* _What the task asks_: State how many lines of the records contain the string "axis", and give no other information.

(Records from a dataset)
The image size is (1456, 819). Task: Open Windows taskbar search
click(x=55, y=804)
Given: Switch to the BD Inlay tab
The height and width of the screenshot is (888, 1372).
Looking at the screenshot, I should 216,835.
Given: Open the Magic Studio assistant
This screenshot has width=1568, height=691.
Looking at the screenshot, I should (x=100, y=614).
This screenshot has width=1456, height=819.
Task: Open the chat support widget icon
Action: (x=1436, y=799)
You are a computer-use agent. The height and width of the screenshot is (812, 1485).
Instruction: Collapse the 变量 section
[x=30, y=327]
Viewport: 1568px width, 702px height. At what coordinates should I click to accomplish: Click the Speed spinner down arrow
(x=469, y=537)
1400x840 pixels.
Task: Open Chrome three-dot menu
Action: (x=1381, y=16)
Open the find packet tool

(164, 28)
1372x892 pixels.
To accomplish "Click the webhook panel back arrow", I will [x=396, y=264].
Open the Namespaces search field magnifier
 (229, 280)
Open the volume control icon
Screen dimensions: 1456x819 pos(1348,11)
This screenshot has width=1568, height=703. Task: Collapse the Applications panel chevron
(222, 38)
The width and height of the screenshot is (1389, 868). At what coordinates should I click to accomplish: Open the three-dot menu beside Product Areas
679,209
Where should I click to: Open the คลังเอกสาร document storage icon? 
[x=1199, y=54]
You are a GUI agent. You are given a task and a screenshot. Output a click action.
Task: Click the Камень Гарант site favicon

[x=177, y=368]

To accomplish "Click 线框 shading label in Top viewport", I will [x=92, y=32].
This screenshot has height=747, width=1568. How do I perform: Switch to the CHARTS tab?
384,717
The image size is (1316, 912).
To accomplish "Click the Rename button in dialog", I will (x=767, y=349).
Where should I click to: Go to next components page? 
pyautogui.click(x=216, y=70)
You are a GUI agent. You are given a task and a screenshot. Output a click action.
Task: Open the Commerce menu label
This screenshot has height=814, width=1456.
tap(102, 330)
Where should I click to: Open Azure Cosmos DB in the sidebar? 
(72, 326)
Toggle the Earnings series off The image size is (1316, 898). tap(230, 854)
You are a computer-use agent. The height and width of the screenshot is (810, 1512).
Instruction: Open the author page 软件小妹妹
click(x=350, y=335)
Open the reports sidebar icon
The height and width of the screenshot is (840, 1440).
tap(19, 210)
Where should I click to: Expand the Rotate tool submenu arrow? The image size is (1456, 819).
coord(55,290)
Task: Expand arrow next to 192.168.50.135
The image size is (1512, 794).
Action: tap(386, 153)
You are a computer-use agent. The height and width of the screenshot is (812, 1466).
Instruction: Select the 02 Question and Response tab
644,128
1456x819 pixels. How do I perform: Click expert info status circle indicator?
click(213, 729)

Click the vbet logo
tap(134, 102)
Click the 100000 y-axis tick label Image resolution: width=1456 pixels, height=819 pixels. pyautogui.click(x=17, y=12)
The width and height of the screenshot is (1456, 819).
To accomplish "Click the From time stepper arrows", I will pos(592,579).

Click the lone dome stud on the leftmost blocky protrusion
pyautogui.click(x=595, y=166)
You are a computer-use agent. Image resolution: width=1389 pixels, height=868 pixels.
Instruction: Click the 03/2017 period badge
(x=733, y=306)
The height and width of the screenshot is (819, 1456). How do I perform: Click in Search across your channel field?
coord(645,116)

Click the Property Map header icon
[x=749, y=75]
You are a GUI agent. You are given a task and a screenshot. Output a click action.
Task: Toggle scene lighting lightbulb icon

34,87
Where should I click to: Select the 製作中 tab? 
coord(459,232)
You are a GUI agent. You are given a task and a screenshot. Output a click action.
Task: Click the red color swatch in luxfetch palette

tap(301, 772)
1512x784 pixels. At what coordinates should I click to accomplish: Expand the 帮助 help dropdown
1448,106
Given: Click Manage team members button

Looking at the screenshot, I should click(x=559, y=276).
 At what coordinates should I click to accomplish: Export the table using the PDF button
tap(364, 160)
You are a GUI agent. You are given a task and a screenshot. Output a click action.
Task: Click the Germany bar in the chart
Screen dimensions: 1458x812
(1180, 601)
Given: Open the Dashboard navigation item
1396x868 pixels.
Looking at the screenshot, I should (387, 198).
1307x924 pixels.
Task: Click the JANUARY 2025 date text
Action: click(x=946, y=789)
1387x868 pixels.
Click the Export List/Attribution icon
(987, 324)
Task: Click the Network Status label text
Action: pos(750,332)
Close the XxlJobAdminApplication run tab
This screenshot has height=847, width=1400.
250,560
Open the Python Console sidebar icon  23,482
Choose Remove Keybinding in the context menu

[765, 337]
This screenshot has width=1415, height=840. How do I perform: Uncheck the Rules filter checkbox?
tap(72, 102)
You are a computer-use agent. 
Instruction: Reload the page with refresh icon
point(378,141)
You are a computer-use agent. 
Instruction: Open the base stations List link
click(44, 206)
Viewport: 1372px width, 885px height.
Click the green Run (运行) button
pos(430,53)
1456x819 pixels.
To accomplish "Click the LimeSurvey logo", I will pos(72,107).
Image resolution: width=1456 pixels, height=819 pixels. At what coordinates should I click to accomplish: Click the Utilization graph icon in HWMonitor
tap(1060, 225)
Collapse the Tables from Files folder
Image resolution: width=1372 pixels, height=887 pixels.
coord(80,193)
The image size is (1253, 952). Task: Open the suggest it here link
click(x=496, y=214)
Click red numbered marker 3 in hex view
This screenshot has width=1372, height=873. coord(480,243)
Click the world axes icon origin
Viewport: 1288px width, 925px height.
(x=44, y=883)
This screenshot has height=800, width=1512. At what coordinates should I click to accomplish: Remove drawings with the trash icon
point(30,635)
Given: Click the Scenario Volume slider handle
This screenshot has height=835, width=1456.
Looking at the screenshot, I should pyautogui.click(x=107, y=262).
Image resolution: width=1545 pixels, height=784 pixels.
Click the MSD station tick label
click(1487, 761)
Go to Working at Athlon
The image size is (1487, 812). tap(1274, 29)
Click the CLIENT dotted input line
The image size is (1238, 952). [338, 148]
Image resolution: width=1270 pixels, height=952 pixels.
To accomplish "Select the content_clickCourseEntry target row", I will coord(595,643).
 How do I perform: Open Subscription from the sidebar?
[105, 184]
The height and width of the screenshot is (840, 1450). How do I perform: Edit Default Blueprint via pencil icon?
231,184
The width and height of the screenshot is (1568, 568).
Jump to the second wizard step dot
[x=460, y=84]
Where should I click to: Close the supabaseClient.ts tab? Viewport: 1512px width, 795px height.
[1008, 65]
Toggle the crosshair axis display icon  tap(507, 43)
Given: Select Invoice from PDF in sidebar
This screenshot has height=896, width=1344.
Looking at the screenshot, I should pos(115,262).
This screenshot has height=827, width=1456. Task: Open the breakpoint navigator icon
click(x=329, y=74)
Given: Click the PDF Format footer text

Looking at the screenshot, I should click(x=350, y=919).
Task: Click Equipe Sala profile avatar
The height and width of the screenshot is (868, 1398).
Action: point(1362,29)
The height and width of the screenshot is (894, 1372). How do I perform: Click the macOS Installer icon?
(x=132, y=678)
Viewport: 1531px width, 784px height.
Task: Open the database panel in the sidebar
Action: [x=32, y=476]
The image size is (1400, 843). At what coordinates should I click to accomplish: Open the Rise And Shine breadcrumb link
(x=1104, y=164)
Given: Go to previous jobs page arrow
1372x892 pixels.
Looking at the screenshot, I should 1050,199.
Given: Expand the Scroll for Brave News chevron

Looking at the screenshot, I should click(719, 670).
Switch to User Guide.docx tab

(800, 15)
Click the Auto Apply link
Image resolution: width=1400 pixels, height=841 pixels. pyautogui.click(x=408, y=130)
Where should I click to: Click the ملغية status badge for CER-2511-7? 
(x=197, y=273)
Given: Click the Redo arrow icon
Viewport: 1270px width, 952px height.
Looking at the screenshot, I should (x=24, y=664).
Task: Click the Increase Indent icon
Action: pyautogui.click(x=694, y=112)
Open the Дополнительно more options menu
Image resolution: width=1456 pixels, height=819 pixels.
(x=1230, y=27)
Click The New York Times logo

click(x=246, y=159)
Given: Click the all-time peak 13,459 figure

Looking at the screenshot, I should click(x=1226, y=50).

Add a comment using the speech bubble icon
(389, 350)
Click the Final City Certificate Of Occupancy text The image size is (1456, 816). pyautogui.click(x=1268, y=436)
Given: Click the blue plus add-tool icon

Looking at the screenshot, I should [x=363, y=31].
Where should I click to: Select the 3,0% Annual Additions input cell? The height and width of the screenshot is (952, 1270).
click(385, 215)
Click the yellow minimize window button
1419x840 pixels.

* _Solution_: 2